NEW YORK STATE BAR ASSOCIATION
Committee on Professional Ethics
Opinion #773 – 01/23/2004
Clarifies: N.Y. State 655 (1993)
Topic: Lawyer-member of municipal board; conflict of interest; appearance of impropriety; imputation of disqualification in “of counsel” relationship.
Digest: A lawyer who serves on a municipal board is prohibited from appearing before that board on behalf of a private client. Lawyers who are “of counsel” to a law firm are “associated” with the law firm for purposes of DR 5?105(D), and so the firm is likewise disqualified from appearing before the board unless the client gives informed consent. Whether the firm is disqualified by other rules depends on the facts and circumstances, but if not and if the firm does appear, the lawyer-member must recuse him or herself.

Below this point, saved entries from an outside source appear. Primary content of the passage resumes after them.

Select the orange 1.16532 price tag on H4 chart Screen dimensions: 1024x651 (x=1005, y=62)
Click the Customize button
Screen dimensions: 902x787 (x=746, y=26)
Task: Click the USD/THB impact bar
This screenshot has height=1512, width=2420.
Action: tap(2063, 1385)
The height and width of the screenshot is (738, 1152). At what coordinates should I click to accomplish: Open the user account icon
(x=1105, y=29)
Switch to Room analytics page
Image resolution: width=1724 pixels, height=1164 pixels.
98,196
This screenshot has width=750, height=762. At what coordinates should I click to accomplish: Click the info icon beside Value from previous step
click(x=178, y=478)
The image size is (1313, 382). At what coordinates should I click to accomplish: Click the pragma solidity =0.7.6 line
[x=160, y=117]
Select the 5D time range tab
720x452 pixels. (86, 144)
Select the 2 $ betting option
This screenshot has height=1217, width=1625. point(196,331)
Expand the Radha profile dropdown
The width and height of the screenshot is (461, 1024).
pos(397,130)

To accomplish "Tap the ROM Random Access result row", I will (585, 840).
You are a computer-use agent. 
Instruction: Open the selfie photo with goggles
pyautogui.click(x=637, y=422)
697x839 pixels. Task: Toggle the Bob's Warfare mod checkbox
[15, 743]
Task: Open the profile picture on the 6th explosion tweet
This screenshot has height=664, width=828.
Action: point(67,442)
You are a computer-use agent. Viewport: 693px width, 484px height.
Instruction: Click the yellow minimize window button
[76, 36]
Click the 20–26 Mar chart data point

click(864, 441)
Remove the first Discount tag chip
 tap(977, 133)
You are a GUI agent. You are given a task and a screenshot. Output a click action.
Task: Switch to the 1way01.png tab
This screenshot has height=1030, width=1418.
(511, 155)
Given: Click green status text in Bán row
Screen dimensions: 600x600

Code: DR 1-102(A)(2),(5); 2-102(A)(4); 5-101(A); 5-105(A),(B),(D); 5-108 (A),(B); 8-101(A)(2); 9-101(B), (C); Canon 9; EC 8-8.
CJC: Canon 2
- Is a lawyer who serves on a municipal board prohibited from appearing before that board?
- If so, is a law firm with which that lawyer has an “of counsel” relationship also disqualified from appearing before that board?
- If so, does the lawyer’s recusal from the board’s deliberations on matters involving the firm avoid disqualification?
Question #1: Is a lawyer who serves on a municipal board prohibited from appearing before that board?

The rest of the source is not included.